Implicit support with securitisations
On 25 October 2018, BaFin published a circular on implicit support with securitisation transactions (BaFin circular 13/2018) with reference to the German version of the Guidelines on Implicit Support with Securitisation Transactions (EBA/GL/2016/08) published by the EBA on 24 November 2016.
The guidelines on implicit support with securitisation transactions allows the EBA to meet its commitment pursuant to article 248 paragraph 2 of the regulation (EU) no. 575/2013 (CRR) to define the term arm’s length conditions and identify when transactions are structured in such a way that they don’t constitute implicit support. The guidelines also elaborate further on the reporting and documentation requirements as stated in article 248, paragraph 1 of the CRR. BaFin’s circular concerns the integration of these guidelines pursuant to article 2, paragraph 4 of the regulation (EU) no. 1093/2010 into national regulatory processes. BaFin’s circular reflects the content of the EBA’s guidelines. The circular was agreed with the German Bundesbank and came into force with immediate effect on 25 October 2018, the day it was published.

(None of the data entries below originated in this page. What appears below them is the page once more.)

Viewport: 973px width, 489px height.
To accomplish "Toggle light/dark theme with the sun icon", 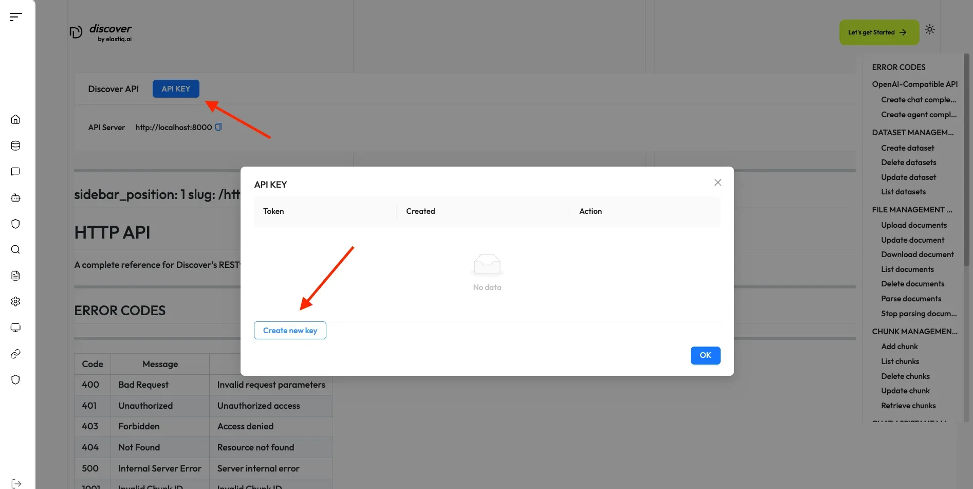I will point(930,29).
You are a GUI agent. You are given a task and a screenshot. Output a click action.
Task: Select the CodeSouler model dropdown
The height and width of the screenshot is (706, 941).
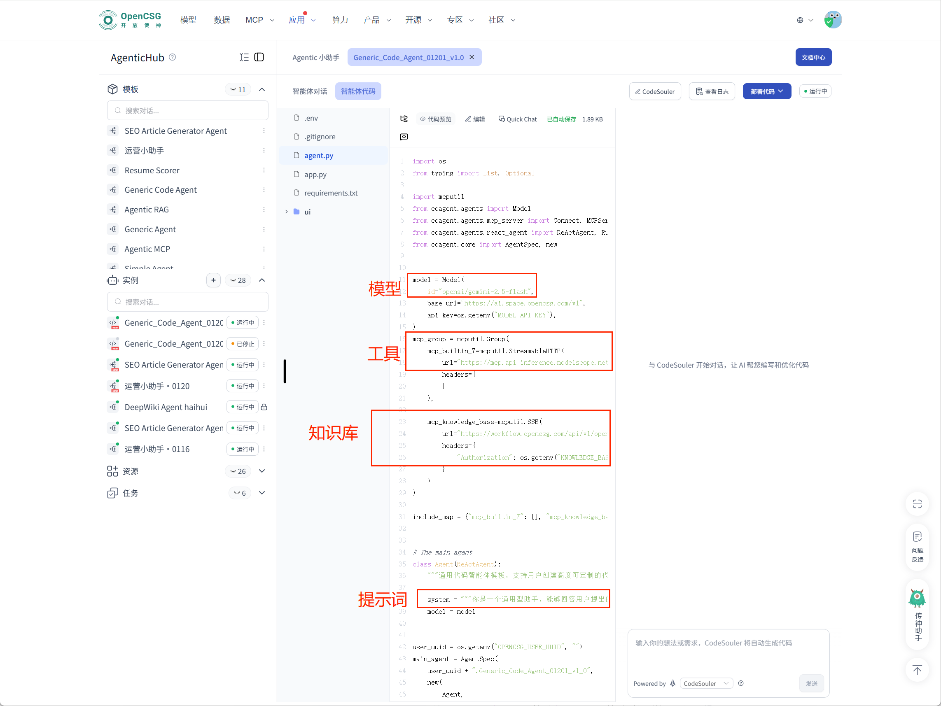(x=706, y=683)
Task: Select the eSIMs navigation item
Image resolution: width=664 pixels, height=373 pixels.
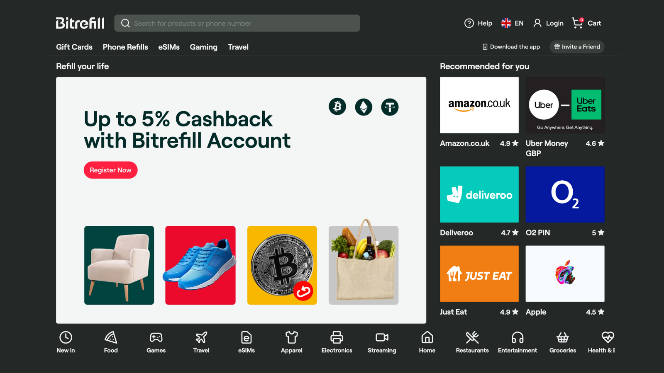Action: [x=169, y=47]
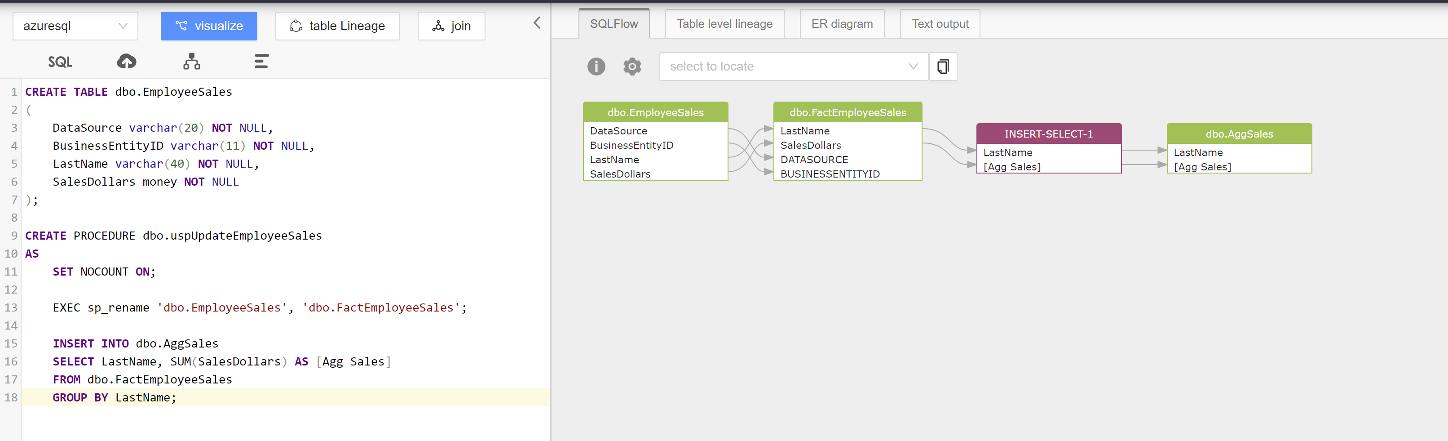Viewport: 1448px width, 441px height.
Task: Click the table Lineage button
Action: pos(337,26)
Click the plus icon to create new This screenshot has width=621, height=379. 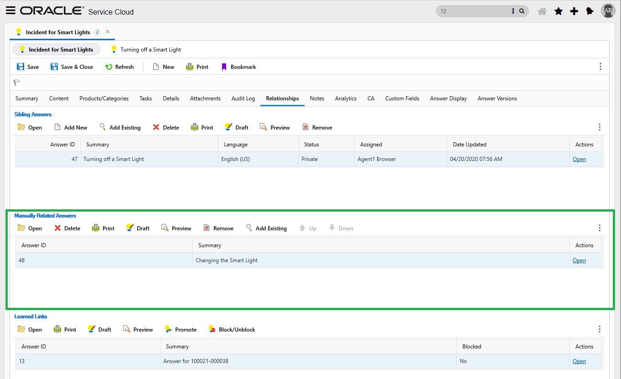[574, 11]
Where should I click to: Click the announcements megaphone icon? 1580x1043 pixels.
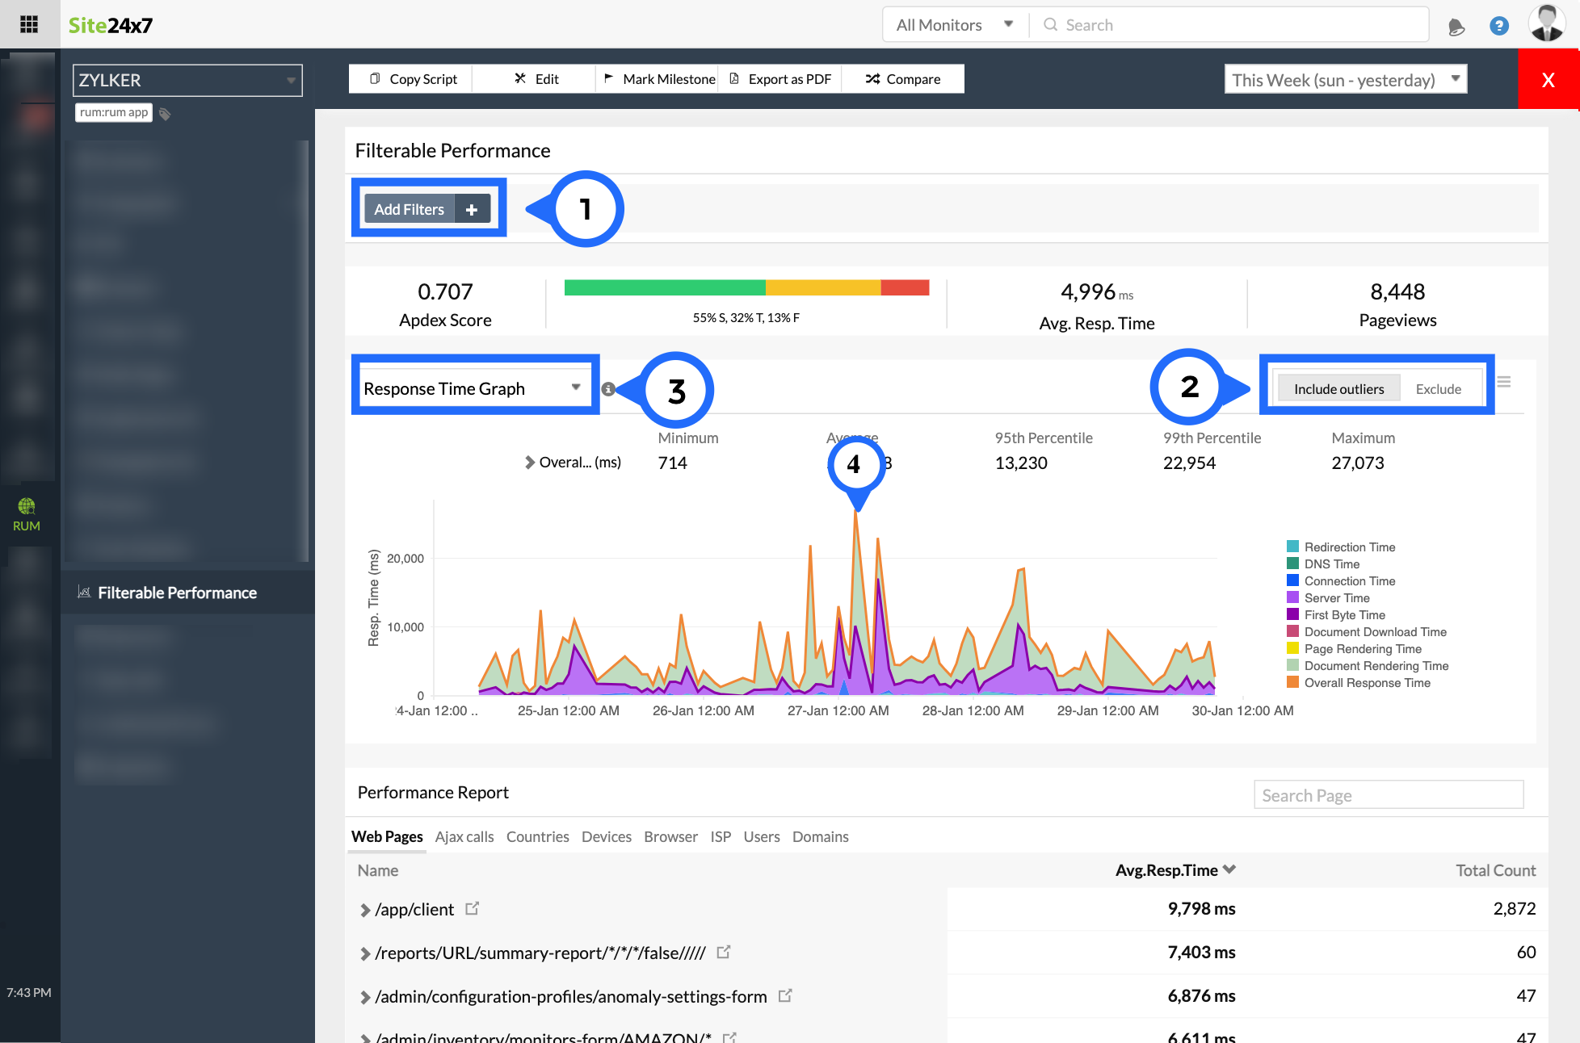(1456, 27)

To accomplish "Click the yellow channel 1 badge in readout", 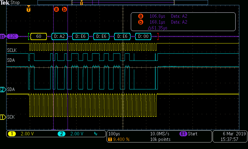I will [12, 134].
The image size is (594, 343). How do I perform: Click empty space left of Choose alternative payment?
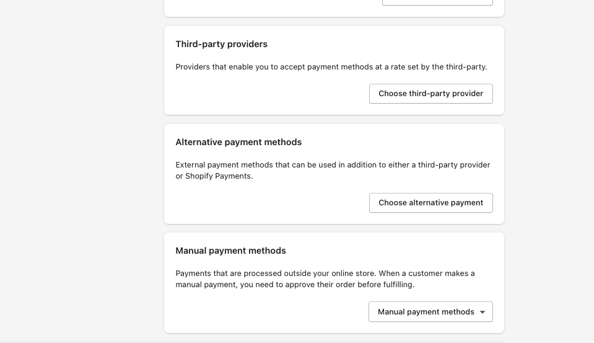(x=266, y=203)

In its guidelines based on article 248, paragraph 2 of the CRR, the EBA explains what constitutes arm’s length conditions and when a transaction is structured in such a way that it doesn’t constitute implicit support. Following the EBA’s guidelines, BaFin’s circular 13/2018 states that a transaction doesn’t constitute implicit support if the transaction is executed for the sponsor or originator of a securitisation transaction at arm’s length conditions or at a lower cost than arm’s length conditions. Transactions carried out at arm’s length conditions are those whose conditions are identical to a standard commercial transaction. In other words, the two parties are not affiliated with one another and each party acts independently of the other and in its own interest. In order not to constitute implicit support, in addition to the above-mentioned criteria, transactions by an originator that transfer a significant credit risk must meet the conditions pursuant to article 243 of the CRR or, if applicable, article 244 of the CRR for the transfer of a significant risk in accordance with this circular and the guidelines adopted by the EBA on the transfer of a significant credit risk, or, the transaction shouldn’t be entered into with the aim of reducing investors’ potential or actual losses. If the transaction no longer meets the conditions for the transfer of a significant credit risk, the originator must maintain the same level of his own funds for all securitised exposures as he would have had to have done without securitisation.